Construction des halles 1700-1799 (≈ 1750)
Période de construction au XVIIIe siècle.
3 novembre 1942
Inscription aux monuments historiques
Inscription aux monuments historiques 3 novembre 1942 (≈ 1942)
Protection officielle par arrêté ministériel.
Aujourd'hui
Aujourd'hui
Aujourd'hui Aujourd'hui (≈ 2025)
Position de référence.
Patrimoine classé
Halles : inscription par arrêté du 3 novembre 1942
Personnages clés
Information non disponible - Aucun personnage cité
Les sources ne mentionnent aucun acteur historique lié.
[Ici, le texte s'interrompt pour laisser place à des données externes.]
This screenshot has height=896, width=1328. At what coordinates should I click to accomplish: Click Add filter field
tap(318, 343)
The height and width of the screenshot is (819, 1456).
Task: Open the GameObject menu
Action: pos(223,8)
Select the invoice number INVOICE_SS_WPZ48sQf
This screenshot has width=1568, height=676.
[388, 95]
Origine et histoire des halles
Les halles de Langogne, aussi appelées halle aux Grains, sont situées au centre-ville, place de la Halle, dans le département de la Lozère, en région Occitanie. Construites au XVIIIe siècle, elles se distinguent par leur charpente imposante en bois, supportant une couverture en lauze, typique de la région. Le bâtiment repose sur des colonnes en granit, organisées en deux rangées de six, et son sol est dallé de pierre. Ces halles, inscrites aux monuments historiques en 1942, illustrent l’architecture utilitaire et élégante de l’époque, conçue pour abriter les marchés et les échanges commerciaux locaux.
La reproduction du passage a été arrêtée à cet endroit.